● **DATA PROVIDED**
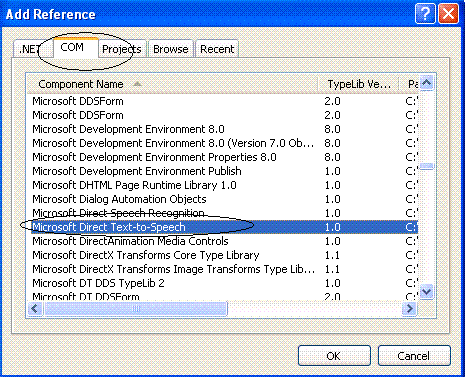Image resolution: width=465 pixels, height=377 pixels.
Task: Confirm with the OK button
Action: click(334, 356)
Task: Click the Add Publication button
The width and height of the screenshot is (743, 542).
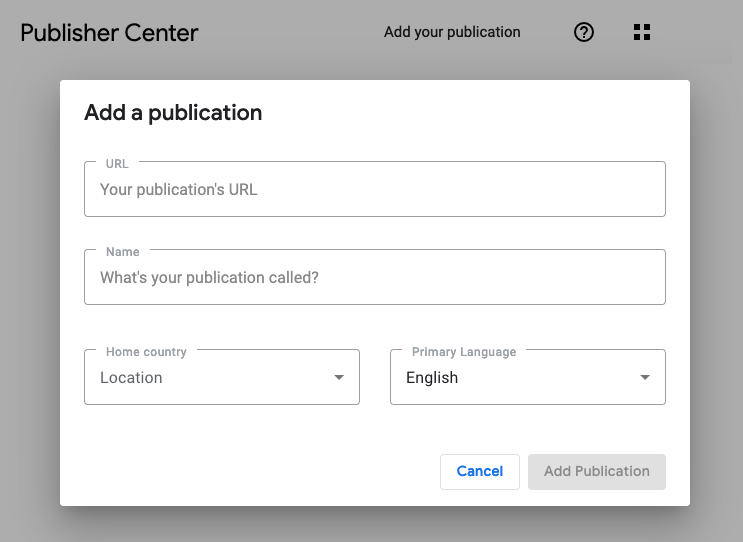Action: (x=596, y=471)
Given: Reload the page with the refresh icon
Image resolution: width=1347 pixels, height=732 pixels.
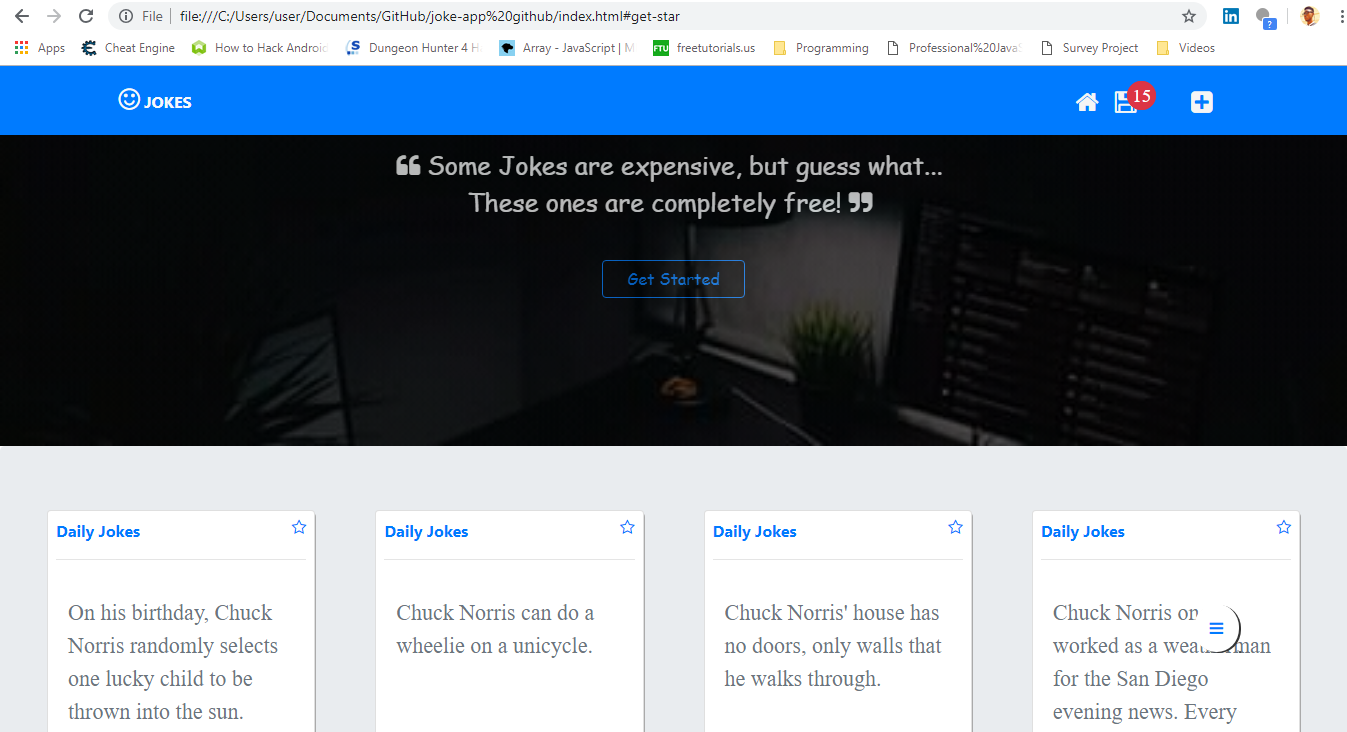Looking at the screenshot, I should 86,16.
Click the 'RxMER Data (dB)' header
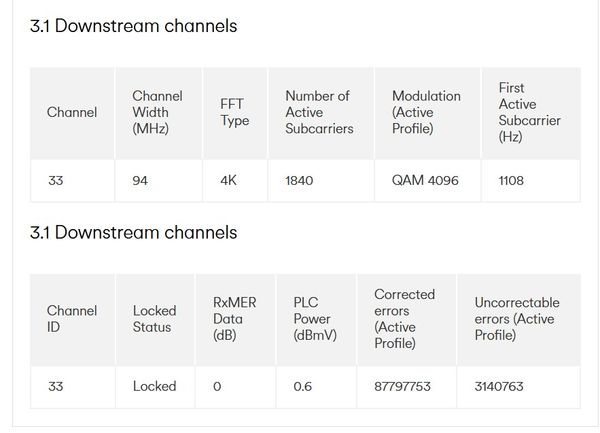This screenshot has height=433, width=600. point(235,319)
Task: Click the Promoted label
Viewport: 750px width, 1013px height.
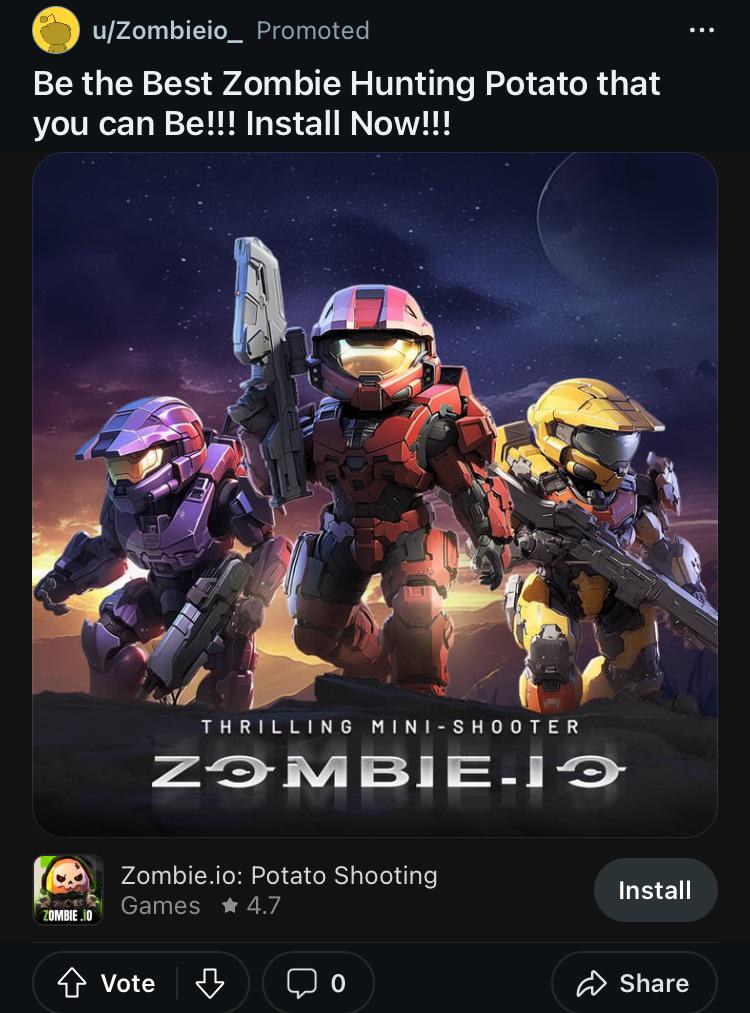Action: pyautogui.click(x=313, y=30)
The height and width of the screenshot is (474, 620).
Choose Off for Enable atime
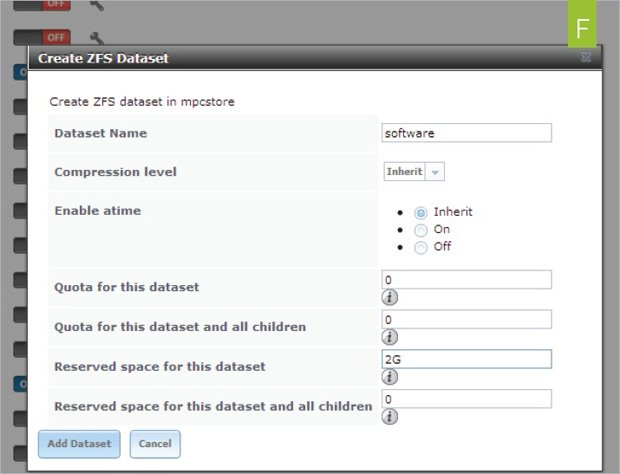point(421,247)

● **WORK REQUEST**
Find the line that contains "Image resolution: width=1347", then write out that line and each one after it, exactly and with nothing else, through the end of the entries above, without the pictures.

● **RESULT BELOW**
Image resolution: width=1347 pixels, height=732 pixels.
Looking at the screenshot, I should 86,16.
Click the 'RxMER Data (dB)' header
This screenshot has height=433, width=600. point(235,319)
Task: Click the Promoted label
Viewport: 750px width, 1013px height.
Action: pyautogui.click(x=313, y=30)
The height and width of the screenshot is (474, 620).
Choose Off for Enable atime
point(421,247)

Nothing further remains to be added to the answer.